■ **Compito breve a**:
Trascrivi senza alcuna modifica l'intero brano sul sinodo di Fontaneto e la condanna dei patarini.

━━ Brano fornito ━━

Davanti a tale situazione che si protraeva e coinvolgeva tutta la città, il clero e la nobiltà si rivolsero prima ai suffraganei dell’arcivescovo di Milano Guido da Velate (assente perché in visita presso la corte tedesca) e poi inviarono dei rappresentati a Stefano IX, che dal 2 agosto sedeva sulla cattedra di Pietro. Stefano IX con una lettera invitò i milanesi a placare gli animi e, trattandosi di una questione locale, chiese all’arcivescovo di riunire un sinodo provinciale per trattare i problemi sollevati dai patarini. Guido convocò in sinodo i suoi suffraganei nel monastero di Fontaneto nel novarese, pare tra la fine di ottobre o i primi di novembre, e invitò anche Arialdo e Landolfo, i quali, però, non si presentarono. Essi consideravano Guido indegno e simoniaco e sapevano che i vescovi presenti li avrebbero giudicati secondo i canoni vigenti che consentivano il matrimonio dei preti, proibivano di sciogliere i matrimoni religionis causa e vietavano l’abbandono della partecipazione alle celebrazioni dei preti coniugati. Nell’assise, comunque, non si condannarono le idee dei patarini ma, poiché Arialdo e Landolfo non si erano presentati, essi furono condannati per contumacia che, nel caso di un sinodo, prevedeva la scomunica. Il fossato tra i patarini e la gerarchia locale era ormai scavato.

━━━
━━ Materiale del compito ━━

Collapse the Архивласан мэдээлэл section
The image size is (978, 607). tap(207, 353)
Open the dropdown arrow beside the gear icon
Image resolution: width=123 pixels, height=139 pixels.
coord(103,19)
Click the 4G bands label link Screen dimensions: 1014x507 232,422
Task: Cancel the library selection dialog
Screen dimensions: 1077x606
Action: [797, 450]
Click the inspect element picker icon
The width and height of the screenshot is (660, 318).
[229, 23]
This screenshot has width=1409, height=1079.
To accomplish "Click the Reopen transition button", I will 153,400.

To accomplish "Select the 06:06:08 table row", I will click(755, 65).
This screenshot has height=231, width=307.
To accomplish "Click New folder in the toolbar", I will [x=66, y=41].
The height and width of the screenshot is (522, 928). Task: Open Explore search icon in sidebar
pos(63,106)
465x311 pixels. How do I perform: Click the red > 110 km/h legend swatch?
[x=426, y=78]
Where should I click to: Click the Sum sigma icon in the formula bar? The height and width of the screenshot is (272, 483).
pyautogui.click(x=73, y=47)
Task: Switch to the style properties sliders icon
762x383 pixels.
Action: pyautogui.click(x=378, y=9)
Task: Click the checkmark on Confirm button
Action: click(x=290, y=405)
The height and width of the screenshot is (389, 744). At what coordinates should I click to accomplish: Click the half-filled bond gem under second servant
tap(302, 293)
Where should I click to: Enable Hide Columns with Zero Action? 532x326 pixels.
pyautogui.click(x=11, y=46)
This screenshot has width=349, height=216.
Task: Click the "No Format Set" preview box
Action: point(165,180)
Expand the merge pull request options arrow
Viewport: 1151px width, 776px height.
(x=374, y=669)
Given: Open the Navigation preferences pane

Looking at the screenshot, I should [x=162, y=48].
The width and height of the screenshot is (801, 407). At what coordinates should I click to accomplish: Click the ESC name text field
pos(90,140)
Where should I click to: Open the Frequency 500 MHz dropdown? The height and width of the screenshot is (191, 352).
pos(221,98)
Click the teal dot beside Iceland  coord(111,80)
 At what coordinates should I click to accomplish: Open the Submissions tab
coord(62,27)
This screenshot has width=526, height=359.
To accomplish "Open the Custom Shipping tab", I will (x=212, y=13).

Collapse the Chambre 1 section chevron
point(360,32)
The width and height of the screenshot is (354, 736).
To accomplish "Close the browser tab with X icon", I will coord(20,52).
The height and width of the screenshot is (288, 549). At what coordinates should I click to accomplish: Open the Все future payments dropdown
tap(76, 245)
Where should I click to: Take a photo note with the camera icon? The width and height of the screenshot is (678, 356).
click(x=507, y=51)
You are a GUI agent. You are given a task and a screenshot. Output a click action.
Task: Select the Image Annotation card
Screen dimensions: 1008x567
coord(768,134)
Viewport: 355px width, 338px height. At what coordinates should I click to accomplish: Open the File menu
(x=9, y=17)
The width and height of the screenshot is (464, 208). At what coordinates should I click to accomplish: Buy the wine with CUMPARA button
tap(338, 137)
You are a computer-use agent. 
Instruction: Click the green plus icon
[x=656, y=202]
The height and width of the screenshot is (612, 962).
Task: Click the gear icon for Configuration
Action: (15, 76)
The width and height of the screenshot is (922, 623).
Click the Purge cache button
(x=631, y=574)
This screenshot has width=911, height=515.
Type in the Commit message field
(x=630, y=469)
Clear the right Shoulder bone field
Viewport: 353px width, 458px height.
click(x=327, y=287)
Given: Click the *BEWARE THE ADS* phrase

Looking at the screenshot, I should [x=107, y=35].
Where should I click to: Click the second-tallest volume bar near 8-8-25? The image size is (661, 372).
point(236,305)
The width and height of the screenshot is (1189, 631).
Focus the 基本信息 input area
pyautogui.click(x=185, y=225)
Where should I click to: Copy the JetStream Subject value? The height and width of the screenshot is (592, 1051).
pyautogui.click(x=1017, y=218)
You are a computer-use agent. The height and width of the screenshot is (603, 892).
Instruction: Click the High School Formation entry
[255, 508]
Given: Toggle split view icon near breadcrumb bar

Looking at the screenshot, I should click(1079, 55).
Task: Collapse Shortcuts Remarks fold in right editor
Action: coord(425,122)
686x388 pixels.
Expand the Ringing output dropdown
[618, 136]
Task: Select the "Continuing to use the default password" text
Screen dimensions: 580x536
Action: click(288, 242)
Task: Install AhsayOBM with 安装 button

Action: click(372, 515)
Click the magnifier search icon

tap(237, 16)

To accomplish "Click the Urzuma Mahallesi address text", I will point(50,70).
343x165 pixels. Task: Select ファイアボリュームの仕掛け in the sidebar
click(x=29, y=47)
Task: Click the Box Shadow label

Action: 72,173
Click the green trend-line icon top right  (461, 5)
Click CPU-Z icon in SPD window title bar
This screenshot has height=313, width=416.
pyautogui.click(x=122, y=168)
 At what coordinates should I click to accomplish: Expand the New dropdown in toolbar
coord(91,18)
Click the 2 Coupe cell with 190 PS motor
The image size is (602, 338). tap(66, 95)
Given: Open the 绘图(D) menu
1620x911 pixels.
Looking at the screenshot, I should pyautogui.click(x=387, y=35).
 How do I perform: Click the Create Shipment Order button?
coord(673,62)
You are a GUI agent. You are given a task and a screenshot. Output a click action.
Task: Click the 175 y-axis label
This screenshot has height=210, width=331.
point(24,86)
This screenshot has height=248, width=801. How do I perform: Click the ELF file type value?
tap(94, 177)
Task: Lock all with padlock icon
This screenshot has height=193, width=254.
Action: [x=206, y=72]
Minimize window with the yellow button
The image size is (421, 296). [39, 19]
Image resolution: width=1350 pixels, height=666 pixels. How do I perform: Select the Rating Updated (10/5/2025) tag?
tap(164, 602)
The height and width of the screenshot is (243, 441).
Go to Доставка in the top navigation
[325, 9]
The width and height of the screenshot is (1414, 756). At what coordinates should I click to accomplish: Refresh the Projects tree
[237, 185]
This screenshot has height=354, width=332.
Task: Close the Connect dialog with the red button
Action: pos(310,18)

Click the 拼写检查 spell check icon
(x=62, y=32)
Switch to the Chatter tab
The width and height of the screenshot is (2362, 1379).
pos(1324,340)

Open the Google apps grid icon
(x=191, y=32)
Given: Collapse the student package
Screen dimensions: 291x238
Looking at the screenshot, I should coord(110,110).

━━━

■ **Compito breve b**:
Restituisci identiche soltanto le voci del dataset comprese tra la riga che contiene "Click the teal" e la riga che contiene "click(x=507, y=51)", entrambe incluse.

■ **Risultato atteso a**:
Davanti a tale situazione che si protraeva e coinvolgeva tutta la città, il clero e la nobiltà si rivolsero prima ai suffraganei dell’arcivescovo di Milano Guido da Velate (assente perché in visita presso la corte tedesca) e poi inviarono dei rappresentati a Stefano IX, che dal 2 agosto sedeva sulla cattedra di Pietro. Stefano IX con una lettera invitò i milanesi a placare gli animi e, trattandosi di una questione locale, chiese all’arcivescovo di riunire un sinodo provinciale per trattare i problemi sollevati dai patarini. Guido convocò in sinodo i suoi suffraganei nel monastero di Fontaneto nel novarese, pare tra la fine di ottobre o i primi di novembre, e invitò anche Arialdo e Landolfo, i quali, però, non si presentarono. Essi consideravano Guido indegno e simoniaco e sapevano che i vescovi presenti li avrebbero giudicati secondo i canoni vigenti che consentivano il matrimonio dei preti, proibivano di sciogliere i matrimoni religionis causa e vietavano l’abbandono della partecipazione alle celebrazioni dei preti coniugati. Nell’assise, comunque, non si condannarono le idee dei patarini ma, poiché Arialdo e Landolfo non si erano presentati, essi furono condannati per contumacia che, nel caso di un sinodo, prevedeva la scomunica. Il fossato tra i patarini e la gerarchia locale era ormai scavato.

■ **Risultato atteso b**:
Click the teal dot beside Iceland  coord(111,80)
 At what coordinates should I click to accomplish: Open the Submissions tab
coord(62,27)
This screenshot has width=526, height=359.
To accomplish "Open the Custom Shipping tab", I will (x=212, y=13).

Collapse the Chambre 1 section chevron
point(360,32)
The width and height of the screenshot is (354, 736).
To accomplish "Close the browser tab with X icon", I will coord(20,52).
The height and width of the screenshot is (288, 549). At what coordinates should I click to accomplish: Open the Все future payments dropdown
tap(76, 245)
Where should I click to: Take a photo note with the camera icon? The width and height of the screenshot is (678, 356).
click(x=507, y=51)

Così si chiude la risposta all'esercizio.